390 P.3d 769
Wyo.2017Background
- In 2009, 15-year-old Dharminder Sen participated in a burglary during which he shot and killed Robert Ernst; he was convicted of first-degree felony murder, aggravated burglary, and conspiracy.
- Sen initially received life "according to law" (effectively LWOP), plus long consecutive terms; the Wyoming Supreme Court vacated and remanded after Miller v. Alabama required individualized juvenile sentencing.
- On resentencing the district court held a Miller-compliant hearing, imposed life with parole eligibility tied to statutory amendments, and structured sentences so the aggravated burglary term runs consecutively, producing ~35 years before parole eligibility.
- Parties stipulated to a second remand after Wyoming amended juvenile parole statutes to make juveniles eligible for parole after 25 years; on final resentencing Sen’s earliest parole eligibility was set at about 35 years overall.
- Sen challenged (1) that his aggregate sentence is a de facto LWOP in violation of the Eighth Amendment and (2) that his aggravated burglary sentence (10–25 years) is grossly disproportionate.
Issues
| Issue | Sen's Argument | State's Argument | Held |
|---|---|---|---|
| Whether Sen’s aggregate sentence is a de facto life without parole violative of the Eighth Amendment | Aggregate 35-year parole ineligibility is functionally equivalent to LWOP and unconstitutional under Miller/Graham | Legislature’s 25-year parole rule governs single life terms only; courts may impose consecutive terms that produce >25 years before parole eligibility | Rejected — 35-year aggregate ineligibility is not a de facto LWOP and does not violate the Eighth Amendment |
| Whether the aggravated burglary sentence (10–25 years) is grossly disproportionate | 10–25 years is excessive given the offense; should run concurrent with murder sentence; court failed to consider youth | Sentence is within statutory range; court permissibly considered related conduct (use of gun, homicide) and Sen’s juvenile status at sentencing | Rejected — sentence within statutory range, not grossly disproportionate; court considered youth and rehabilitative evidence |
Key Cases Cited
- Miller v. Alabama, 567 U.S. 460 (juvenile LWOP procedures require individualized sentencing)

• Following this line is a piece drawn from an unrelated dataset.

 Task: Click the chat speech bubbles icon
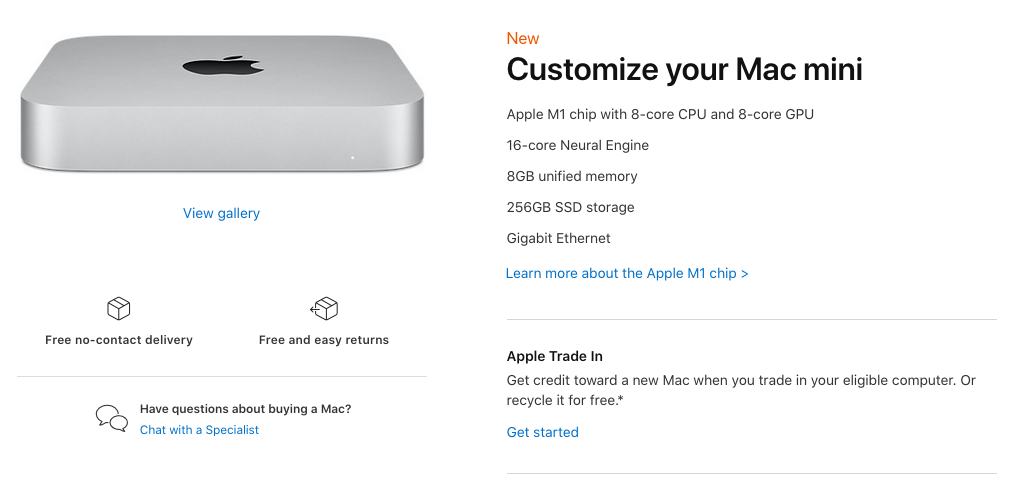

- Graham v. Florida, 560 U.S. 48 (juvenile non-homicide offenders must have meaningful opportunity for release)
- Roper v. Simmons, 543 U.S. 551 (death penalty unconstitutional for juveniles)
- Montgomery v. Louisiana, 577 U.S. 190 (Miller announced substantive rule, retroactive; rare juveniles whose crimes reflect permanent incorrigibility may receive LWOP)
- Solem v. Helm, 463 U.S. 277 (proportionality factors for Eighth Amendment review)
- Harmelin v. Michigan, 501 U.S. 957 (Solem analysis limited to rare extreme cases)
- Bear Cloud v. State, 334 P.3d 132 (Wyo. 2014) (aggregate lengthy sentences may be de facto LWOP; courts must consider entire sentencing package)
- Sen v. State, 301 P.3d 106 (Wyo. 2013) (remanding for Miller-based resentencing)
- State v. Mares, 335 P.3d 487 (Wyo. 2014) (2013 statutory amendments apply retroactively to juvenile life sentences)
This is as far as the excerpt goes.